Sep 28, 2015 Comments Off on Thomas Wies: Automating Separation Logic using SMT
Thomas Wies: Automating Separation Logic using SMT
Separation logic (SL) has gained widespread popularity as a formal foundation of tools that analyze and verify heap-manipulating programs. Its great asset lies in its assertion language, which can succinctly express how data structures are laid out in memory, and its discipline of local reasoning, which mimics human intuition about how to prove heap programs correct.
While the succinctness of separation logic makes it attractive for developers of program analysis tools, it also poses a challenge to automation: separation logic is a nonclassical logic that requires specialized theorem provers for discharging the generated proof obligations. SL-based tools therefore implement their own tailor-made theorem provers for this task. However, these theorem provers are not robust under extensions, e.g., involving reasoning about the data stored in heap structures.
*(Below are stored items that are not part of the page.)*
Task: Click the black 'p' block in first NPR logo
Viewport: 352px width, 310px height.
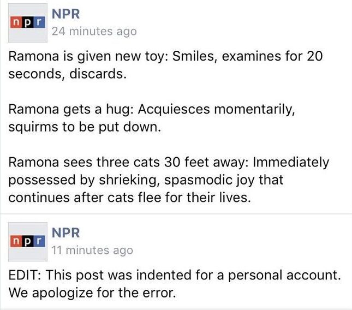Action: coord(26,23)
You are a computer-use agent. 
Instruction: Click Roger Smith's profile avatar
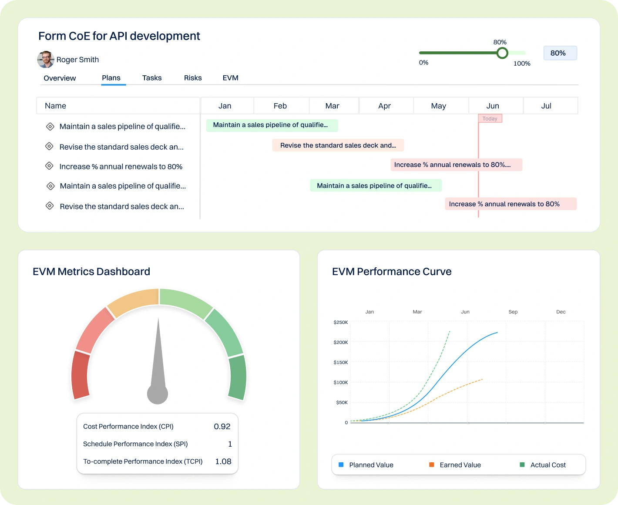(x=45, y=59)
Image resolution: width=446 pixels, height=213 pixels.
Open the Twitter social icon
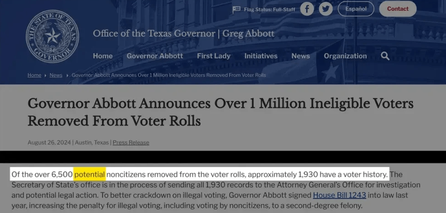(x=326, y=9)
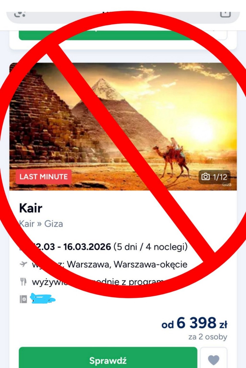Click the partially visible green button above
This screenshot has height=368, width=246.
pos(108,35)
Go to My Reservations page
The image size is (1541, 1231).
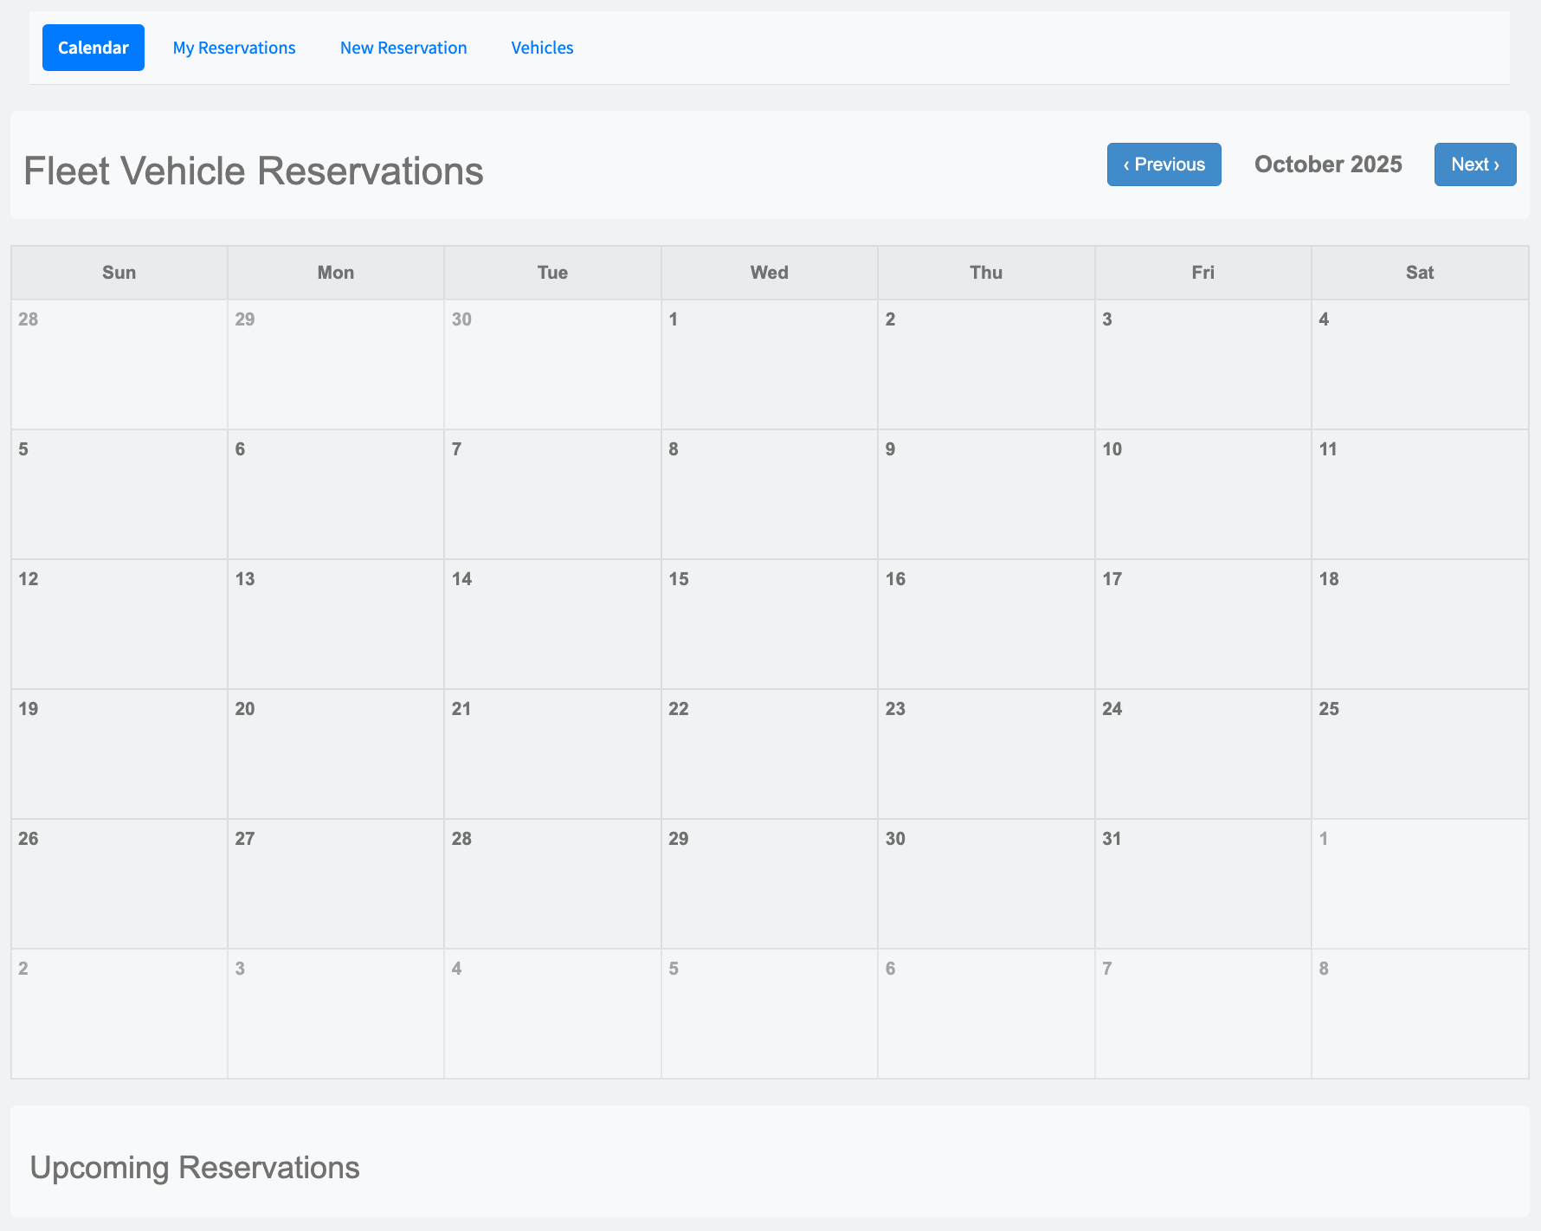pos(234,48)

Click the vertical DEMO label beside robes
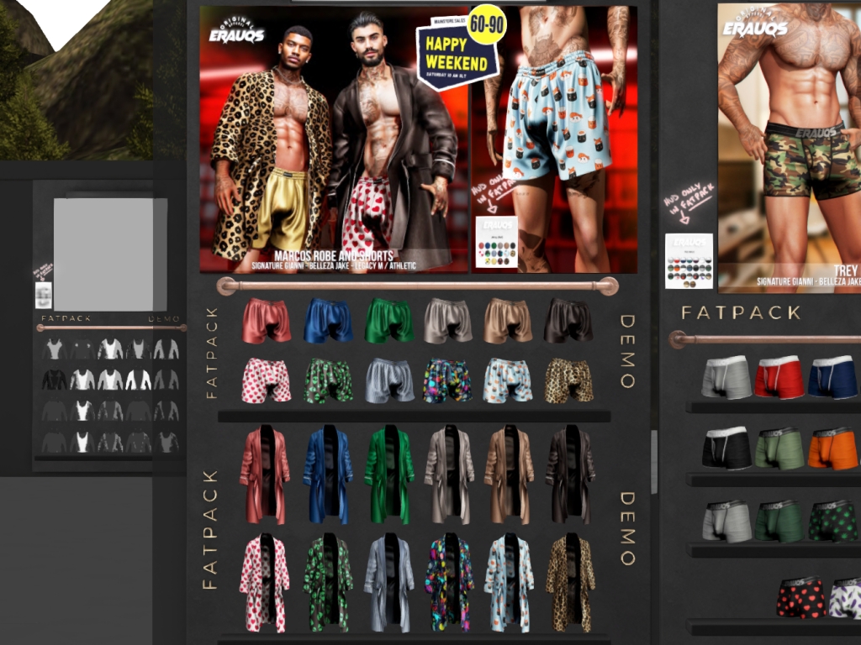coord(627,528)

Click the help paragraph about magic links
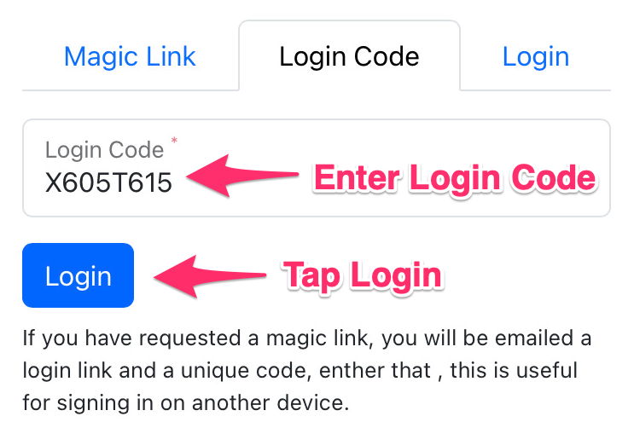point(307,370)
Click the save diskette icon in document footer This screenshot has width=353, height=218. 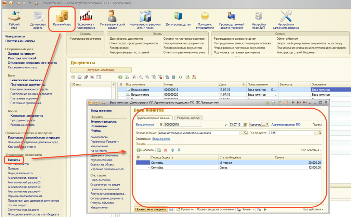tap(171, 209)
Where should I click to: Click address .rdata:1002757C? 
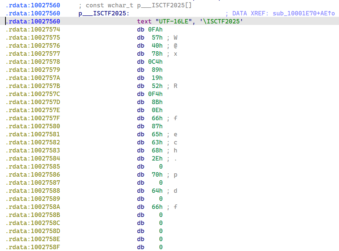pos(33,94)

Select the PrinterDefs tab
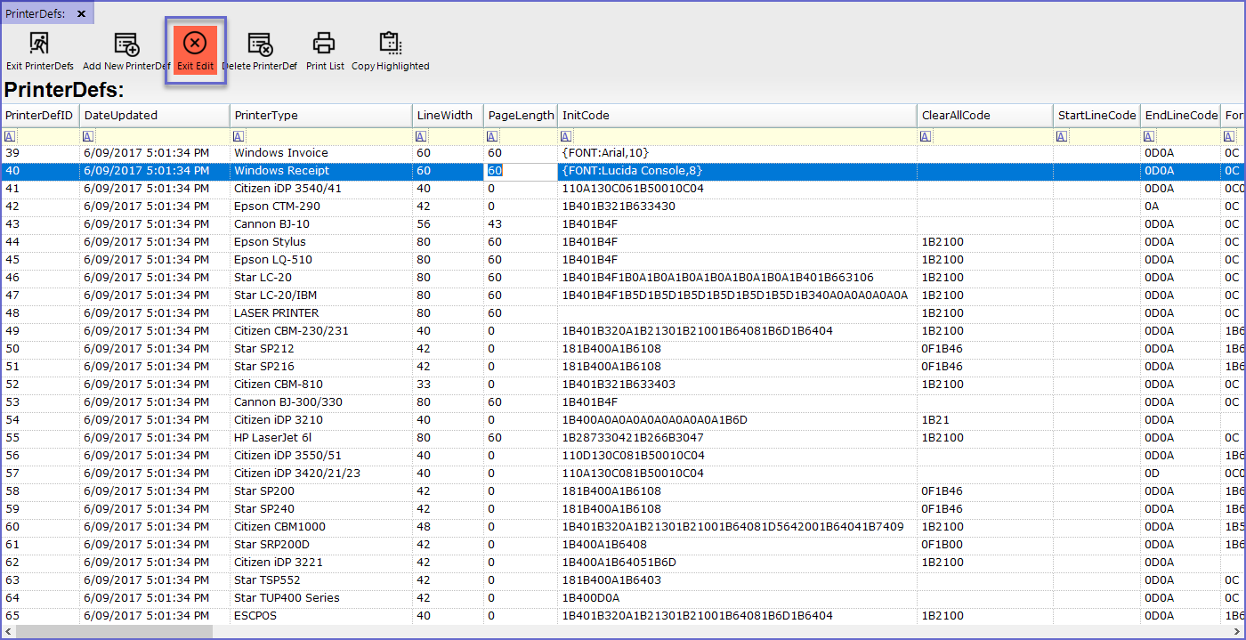(36, 13)
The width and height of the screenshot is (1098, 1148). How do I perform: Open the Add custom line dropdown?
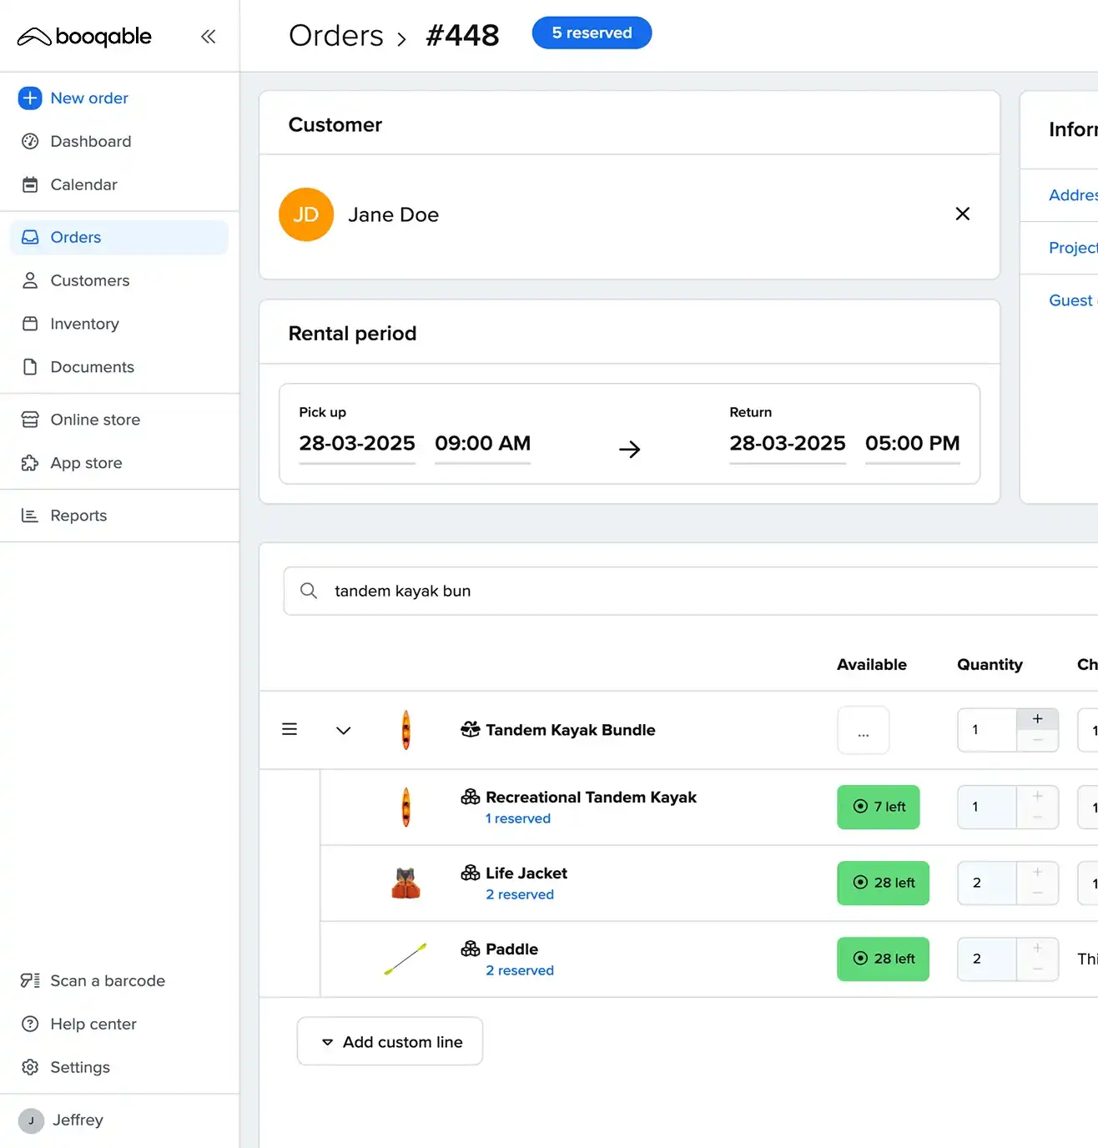tap(390, 1041)
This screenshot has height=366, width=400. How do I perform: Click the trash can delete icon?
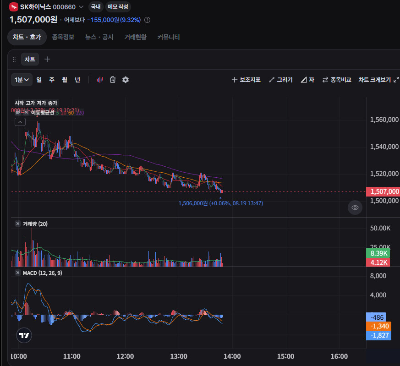click(x=113, y=80)
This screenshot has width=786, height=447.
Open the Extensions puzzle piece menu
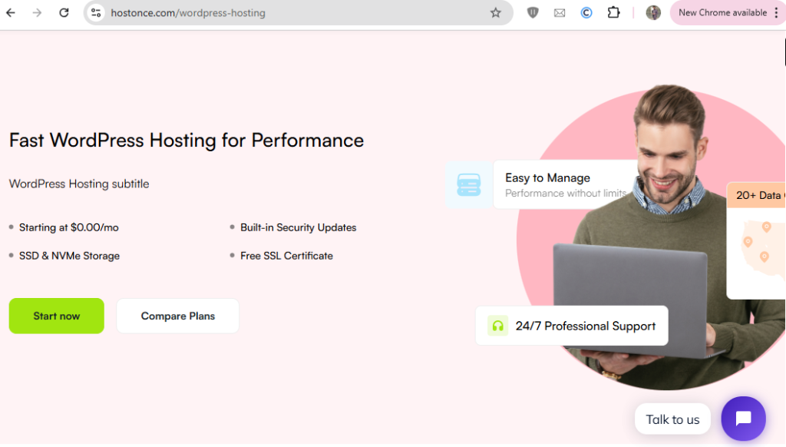(613, 13)
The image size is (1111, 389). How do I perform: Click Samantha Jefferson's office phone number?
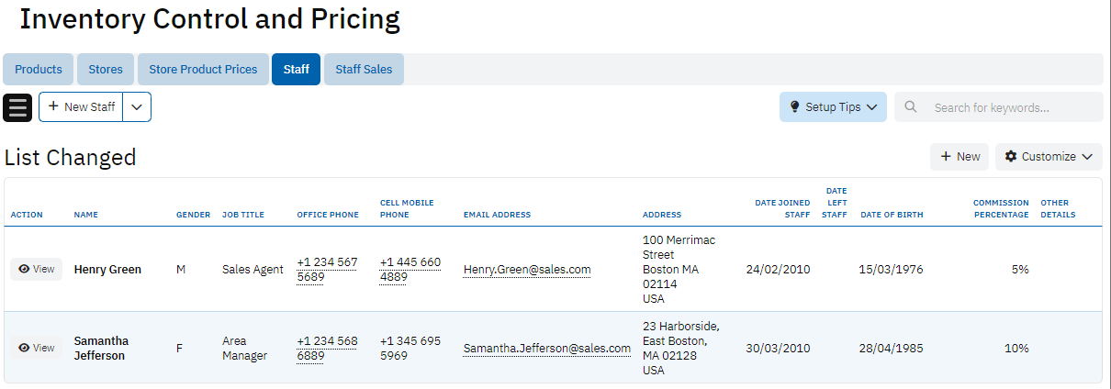(327, 349)
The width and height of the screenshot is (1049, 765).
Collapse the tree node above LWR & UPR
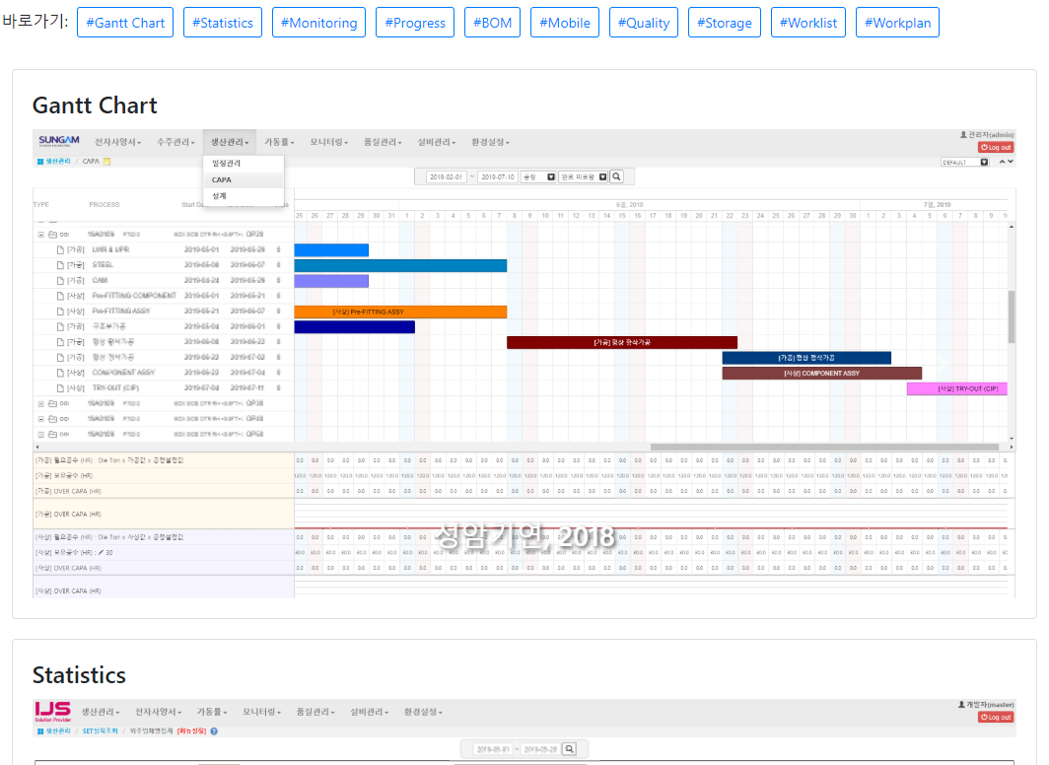pos(40,235)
I will present an approach that enables complete combinations of decidable separation logic fragments with other theories in an elegant way. The approach works by reducing SL assertions to first-order logic. The target of this reduction is a decidable fragment of first-order logic that fits well into the SMT framework. That is, reasoning in separation logic is handled entirely by an SMT solver. We have implemented our approach in the GRASShopper tool and used it successfully to verify interesting data structures.